Exact duplicate final payloads are suppressed. If the final payload adds
distinct text around media that was already streamed, OpenClaw still sends the
new text while keeping the media single-delivery. This prevents duplicate voice
notes or files on channels such as Telegram when an agent emits `MEDIA:` during
streaming and the provider also includes it in the completed reply.
## Chunking algorithm (low/high bounds)
Block chunking is implemented by `EmbeddedBlockChunker`:
- **Low bound:** don't emit until buffer >= `minChars` (unless forced).
- **High bound:** prefer splits before `maxChars`; if forced, split at `maxChars`.
- **Break preference:** `paragraph``newline``sentence``whitespace` → hard break.
- **Code fences:** never split inside fences; when forced at `maxChars`, close + reopen the fence to keep Markdown valid.
`maxChars` is clamped to the channel `textChunkLimit`, so you can't exceed per-channel caps.
## Coalescing (merge streamed blocks)
When block streaming is enabled, OpenClaw can **merge consecutive block chunks**
before sending them out. This reduces "single-line spam" while still providing
progressive output.
- Coalescing waits for **idle gaps** (`idleMs`) before flushing.
- Buffers are capped by `maxChars` and will flush if they exceed it.
- `minChars` prevents tiny fragments from sending until enough text accumulates
(final flush always sends remaining text).
- Joiner is derived from `blockStreamingChunk.breakPreference`
(`paragraph``\n\n`, `newline``\n`, `sentence` → space).
- Channel overrides are available via `*.blockStreamingCoalesce` (including per-account configs).

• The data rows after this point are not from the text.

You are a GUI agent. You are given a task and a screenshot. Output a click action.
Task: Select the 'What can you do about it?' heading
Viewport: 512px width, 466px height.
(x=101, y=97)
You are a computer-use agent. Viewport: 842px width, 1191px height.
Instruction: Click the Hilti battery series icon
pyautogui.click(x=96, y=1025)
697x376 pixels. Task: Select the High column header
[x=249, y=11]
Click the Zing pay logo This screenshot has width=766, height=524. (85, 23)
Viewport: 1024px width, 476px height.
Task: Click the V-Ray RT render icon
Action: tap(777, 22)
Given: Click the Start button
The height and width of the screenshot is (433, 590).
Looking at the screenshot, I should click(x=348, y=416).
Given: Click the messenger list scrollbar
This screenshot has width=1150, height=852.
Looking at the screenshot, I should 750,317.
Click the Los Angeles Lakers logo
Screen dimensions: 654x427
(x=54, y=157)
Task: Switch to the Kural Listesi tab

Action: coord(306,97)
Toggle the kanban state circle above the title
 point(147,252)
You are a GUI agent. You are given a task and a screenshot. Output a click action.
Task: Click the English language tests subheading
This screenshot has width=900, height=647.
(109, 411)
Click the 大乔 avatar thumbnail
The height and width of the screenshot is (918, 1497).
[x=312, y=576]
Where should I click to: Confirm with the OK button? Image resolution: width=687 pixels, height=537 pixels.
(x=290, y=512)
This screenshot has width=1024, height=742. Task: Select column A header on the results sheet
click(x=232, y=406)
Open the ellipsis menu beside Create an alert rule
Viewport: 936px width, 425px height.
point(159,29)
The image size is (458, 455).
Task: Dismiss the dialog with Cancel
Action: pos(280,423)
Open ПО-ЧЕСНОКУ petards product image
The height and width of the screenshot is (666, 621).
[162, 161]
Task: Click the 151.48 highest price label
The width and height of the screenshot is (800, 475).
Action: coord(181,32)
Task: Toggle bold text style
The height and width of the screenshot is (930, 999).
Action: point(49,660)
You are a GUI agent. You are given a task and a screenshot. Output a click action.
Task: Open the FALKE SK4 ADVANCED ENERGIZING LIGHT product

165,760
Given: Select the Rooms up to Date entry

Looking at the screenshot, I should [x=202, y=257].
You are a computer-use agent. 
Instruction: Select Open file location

- Default coalesce `minChars` is bumped to 1500 for Signal/Slack/Discord unless overridden.
## Human-like pacing between blocks
When block streaming is enabled, you can add a **randomized pause** between
block replies (after the first block). This makes multi-bubble responses feel
more natural.
- Config: `agents.defaults.humanDelay` (override per agent via `agents.list[].humanDelay`).
- Modes: `off` (default), `natural` (800-2500ms), `custom` (`minMs`/`maxMs`).
- Applies only to **block replies**, not final replies or tool summaries.
## "Stream chunks or everything"
This maps to:
- **Stream chunks:** `blockStreamingDefault: "on"` + `blockStreamingBreak: "text_end"` (emit as you go). Non-Telegram channels also need `*.blockStreaming: true`.
- **Stream everything at end:** `blockStreamingBreak: "message_end"` (flush once, possibly multiple chunks if very long).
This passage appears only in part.